Phillip Street initially ran from Hyde Park in the south and original Government House at Bent Street in the north. After the governor's residence moved to the present Government House and the old residence was demolished in 1846, the street was extended north to Circular Quay. Presumably, it was named after Captain Arthur Phillip, the first Governor of New South Wales.

In the 1860s the section of Phillip Street between Bent and Hunter Streets was realigned, to connect the northern section of Phillip Street with Elizabeth Street, rather than the southern section of Phillip Street. This junction is now Chifley Square.

Phillip Street was the residence of Henry Lawson when he first moved to Sydney in 1883. He joined his mother and sister at number 138, and was still living here when his first poem, A Song of the Republic, was published by The Bulletin on 1 October 1887.

==Location==
The southern section of Phillip Street runs from Queens Square, at the end of King Street at , to Chifley Square, at the confluence of Hunter, Phillip, and Elizabeth Streets at . At Chifley Square, Elizabeth Street takes a turn to the right and becomes the northern section of Phillip Street, which is aligned in a north–south direction with the southern section. The street is two-ways in both sections.

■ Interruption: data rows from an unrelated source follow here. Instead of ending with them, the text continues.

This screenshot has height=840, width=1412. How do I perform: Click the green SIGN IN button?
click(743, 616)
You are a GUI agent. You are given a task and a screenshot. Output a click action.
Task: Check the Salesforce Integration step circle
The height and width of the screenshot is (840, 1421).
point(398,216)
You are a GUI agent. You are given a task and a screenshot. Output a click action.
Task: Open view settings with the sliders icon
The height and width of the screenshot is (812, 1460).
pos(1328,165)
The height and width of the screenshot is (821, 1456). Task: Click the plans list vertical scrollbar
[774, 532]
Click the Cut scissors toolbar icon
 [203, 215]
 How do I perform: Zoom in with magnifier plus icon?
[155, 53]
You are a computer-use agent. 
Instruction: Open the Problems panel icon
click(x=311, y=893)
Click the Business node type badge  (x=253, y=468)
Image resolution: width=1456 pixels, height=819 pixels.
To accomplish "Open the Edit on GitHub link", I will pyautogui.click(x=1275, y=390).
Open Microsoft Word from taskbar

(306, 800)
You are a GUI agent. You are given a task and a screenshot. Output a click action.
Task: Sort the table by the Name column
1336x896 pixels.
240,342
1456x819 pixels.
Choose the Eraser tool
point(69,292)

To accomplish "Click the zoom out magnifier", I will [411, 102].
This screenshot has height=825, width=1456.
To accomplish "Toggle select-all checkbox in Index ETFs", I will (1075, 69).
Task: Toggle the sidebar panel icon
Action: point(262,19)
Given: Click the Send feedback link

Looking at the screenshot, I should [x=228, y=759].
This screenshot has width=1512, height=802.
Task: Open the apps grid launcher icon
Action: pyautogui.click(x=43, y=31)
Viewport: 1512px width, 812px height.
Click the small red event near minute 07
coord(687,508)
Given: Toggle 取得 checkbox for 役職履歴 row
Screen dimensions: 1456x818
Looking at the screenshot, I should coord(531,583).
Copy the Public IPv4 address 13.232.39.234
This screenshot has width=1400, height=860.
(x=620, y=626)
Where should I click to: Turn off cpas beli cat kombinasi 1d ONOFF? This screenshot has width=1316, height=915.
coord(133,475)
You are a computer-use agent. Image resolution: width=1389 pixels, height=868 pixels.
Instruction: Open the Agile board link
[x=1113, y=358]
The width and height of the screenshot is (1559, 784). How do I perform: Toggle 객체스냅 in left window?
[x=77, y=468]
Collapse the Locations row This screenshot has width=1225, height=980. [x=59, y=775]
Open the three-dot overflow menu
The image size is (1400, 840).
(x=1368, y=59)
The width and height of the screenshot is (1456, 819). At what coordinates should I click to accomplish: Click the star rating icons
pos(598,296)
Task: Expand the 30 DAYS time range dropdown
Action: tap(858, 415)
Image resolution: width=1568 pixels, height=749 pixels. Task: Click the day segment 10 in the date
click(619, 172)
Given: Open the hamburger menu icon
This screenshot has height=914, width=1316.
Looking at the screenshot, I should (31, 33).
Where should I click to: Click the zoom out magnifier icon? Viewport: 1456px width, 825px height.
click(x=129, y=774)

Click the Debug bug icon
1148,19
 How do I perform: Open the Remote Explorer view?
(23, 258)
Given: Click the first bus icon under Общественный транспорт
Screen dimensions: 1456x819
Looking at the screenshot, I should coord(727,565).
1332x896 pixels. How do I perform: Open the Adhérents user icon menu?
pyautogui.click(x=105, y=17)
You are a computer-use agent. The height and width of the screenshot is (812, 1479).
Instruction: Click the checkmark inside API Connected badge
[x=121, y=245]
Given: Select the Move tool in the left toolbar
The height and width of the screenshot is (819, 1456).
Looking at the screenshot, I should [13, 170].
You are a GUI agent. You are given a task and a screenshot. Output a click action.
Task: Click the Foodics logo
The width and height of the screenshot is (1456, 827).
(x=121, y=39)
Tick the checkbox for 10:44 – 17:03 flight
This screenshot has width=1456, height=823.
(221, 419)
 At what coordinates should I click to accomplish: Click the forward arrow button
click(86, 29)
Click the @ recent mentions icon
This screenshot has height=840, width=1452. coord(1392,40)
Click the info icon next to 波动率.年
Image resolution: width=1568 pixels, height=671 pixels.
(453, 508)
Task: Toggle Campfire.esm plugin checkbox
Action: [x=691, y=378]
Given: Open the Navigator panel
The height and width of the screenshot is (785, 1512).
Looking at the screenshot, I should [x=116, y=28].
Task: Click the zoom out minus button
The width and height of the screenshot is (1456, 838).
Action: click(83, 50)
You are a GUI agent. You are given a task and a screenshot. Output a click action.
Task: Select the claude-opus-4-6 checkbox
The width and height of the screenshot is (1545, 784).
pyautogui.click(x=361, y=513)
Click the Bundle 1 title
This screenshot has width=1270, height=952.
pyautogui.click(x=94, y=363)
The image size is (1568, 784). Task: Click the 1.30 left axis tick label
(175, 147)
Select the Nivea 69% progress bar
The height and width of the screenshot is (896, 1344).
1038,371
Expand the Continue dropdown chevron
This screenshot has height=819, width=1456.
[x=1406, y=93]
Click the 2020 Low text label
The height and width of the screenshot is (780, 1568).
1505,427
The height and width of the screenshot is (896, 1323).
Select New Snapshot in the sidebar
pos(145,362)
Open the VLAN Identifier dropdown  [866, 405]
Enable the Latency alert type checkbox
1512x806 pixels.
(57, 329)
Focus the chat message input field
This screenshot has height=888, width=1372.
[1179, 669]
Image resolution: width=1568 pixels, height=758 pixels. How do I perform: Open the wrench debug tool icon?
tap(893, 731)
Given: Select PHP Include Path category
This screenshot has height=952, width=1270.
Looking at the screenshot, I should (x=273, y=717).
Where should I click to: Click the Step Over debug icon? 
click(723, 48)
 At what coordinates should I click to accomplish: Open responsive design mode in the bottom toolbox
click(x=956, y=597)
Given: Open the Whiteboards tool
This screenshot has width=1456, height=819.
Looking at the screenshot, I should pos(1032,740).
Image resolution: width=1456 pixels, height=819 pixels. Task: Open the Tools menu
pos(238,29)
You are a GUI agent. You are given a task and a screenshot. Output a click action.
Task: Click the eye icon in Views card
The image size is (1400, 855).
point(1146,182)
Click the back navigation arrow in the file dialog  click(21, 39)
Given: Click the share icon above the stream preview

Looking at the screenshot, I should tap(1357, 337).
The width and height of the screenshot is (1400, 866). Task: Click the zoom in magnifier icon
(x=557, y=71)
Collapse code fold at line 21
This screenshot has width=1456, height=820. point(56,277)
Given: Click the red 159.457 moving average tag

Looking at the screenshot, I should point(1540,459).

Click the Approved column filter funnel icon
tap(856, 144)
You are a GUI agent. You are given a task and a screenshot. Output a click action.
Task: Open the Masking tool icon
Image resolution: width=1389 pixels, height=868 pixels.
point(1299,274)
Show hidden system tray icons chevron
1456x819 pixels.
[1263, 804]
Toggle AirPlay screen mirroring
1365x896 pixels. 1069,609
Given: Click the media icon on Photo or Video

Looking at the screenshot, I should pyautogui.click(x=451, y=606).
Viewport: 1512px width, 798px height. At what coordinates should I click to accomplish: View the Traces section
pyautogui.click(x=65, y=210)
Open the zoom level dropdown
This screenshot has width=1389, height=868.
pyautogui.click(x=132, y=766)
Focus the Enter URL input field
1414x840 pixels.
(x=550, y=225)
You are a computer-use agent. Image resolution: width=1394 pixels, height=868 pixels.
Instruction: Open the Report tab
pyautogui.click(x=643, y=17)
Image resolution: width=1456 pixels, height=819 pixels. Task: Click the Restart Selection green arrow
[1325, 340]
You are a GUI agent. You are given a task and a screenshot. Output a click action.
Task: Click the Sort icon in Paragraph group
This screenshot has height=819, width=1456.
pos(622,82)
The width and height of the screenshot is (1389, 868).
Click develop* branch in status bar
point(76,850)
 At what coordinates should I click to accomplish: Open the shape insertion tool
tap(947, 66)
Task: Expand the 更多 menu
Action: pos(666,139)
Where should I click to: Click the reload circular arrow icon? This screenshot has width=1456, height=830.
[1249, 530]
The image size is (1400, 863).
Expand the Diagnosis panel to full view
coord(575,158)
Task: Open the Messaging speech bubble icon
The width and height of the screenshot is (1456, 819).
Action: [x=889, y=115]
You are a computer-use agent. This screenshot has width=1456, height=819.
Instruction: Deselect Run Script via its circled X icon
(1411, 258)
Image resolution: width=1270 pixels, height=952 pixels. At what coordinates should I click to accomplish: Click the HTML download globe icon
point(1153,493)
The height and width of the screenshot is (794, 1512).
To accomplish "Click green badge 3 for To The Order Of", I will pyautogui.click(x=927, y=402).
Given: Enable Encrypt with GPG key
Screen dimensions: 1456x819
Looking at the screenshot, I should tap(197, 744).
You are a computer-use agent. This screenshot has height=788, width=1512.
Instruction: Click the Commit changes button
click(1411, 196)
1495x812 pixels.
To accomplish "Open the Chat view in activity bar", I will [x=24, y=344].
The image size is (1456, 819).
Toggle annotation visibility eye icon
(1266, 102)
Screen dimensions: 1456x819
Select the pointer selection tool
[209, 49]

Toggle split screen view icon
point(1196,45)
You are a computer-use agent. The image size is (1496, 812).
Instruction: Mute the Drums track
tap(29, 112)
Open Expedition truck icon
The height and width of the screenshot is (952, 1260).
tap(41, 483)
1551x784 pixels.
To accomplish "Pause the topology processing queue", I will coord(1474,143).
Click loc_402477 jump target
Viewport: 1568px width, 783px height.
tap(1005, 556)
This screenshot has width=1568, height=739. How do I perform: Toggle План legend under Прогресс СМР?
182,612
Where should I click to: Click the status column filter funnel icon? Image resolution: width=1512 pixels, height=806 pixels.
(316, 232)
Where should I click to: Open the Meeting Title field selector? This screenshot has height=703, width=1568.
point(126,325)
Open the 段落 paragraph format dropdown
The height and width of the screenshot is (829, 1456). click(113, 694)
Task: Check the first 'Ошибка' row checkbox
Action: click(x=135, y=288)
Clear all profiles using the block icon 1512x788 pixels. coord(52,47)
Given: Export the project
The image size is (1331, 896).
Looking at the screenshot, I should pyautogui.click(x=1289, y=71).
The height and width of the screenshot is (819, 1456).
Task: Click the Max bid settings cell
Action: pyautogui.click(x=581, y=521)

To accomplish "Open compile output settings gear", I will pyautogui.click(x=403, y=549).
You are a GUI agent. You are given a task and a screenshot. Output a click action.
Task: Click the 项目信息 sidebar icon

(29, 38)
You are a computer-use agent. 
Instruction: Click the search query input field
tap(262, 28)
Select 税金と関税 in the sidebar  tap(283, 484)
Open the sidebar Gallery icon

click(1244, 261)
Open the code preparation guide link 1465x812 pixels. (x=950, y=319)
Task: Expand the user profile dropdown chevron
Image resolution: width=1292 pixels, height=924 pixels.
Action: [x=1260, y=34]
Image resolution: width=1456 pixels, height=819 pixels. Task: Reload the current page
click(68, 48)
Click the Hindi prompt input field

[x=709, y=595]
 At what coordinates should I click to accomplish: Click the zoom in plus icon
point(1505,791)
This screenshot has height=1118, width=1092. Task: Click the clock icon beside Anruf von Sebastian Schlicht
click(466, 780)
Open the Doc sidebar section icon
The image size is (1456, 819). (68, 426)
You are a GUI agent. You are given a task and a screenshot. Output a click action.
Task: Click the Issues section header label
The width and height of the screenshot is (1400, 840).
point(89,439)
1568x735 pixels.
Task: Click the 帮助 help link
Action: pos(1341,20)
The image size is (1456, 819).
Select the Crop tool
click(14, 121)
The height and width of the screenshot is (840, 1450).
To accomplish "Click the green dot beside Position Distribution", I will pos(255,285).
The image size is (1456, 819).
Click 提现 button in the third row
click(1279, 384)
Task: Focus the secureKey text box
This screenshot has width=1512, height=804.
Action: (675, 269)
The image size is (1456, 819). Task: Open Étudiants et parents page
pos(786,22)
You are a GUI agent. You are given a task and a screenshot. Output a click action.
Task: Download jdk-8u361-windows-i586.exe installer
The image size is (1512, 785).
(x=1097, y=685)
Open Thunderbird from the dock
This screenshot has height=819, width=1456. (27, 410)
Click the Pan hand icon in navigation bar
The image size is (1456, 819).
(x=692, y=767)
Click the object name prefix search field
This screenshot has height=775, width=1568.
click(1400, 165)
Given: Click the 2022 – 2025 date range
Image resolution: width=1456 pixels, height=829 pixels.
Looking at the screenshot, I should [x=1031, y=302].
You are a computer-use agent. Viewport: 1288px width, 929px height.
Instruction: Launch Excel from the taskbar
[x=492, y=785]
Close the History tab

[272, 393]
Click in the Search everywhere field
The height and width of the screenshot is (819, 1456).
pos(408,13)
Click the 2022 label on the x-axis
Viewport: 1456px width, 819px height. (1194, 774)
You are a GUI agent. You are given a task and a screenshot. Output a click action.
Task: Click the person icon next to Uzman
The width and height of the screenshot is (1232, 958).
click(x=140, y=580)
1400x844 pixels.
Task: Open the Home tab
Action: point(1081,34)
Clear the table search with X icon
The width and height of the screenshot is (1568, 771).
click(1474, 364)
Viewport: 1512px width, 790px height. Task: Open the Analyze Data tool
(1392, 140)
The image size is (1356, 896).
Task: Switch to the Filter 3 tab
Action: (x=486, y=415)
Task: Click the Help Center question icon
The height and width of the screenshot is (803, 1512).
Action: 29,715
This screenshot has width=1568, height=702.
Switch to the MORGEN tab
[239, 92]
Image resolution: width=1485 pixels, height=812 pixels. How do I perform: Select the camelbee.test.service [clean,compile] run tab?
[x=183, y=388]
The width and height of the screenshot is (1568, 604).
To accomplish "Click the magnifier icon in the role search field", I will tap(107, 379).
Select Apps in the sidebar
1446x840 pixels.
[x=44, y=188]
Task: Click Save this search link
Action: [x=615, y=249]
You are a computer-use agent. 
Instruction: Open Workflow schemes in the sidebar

Located along Phillip Street are a number of office buildings, including the premises of a large portion of Sydney's legal profession, as well as the Supreme Court of New South Wales, Federal Court of Australia, High Court of Australia and St. James campus of the Sydney Law School. Other prominent buildings along the street include Aurora Place, Chifley Tower, and Deutsche Bank Place, Commonwealth Parliament Offices, Sydney and the headquarters of the Reserve Bank of Australia, as well as St James' Church. The headquarters of the Australian Rugby League and New South Wales Rugby League organisations are also located here, with Australia's traditional rugby league administration sometimes referred to as "Phillip Street".

A variety of cafés and restaurants located along the street service these institutions. Railway stations located on or near Phillip Street include St James, Martin Place, and Circular Quay.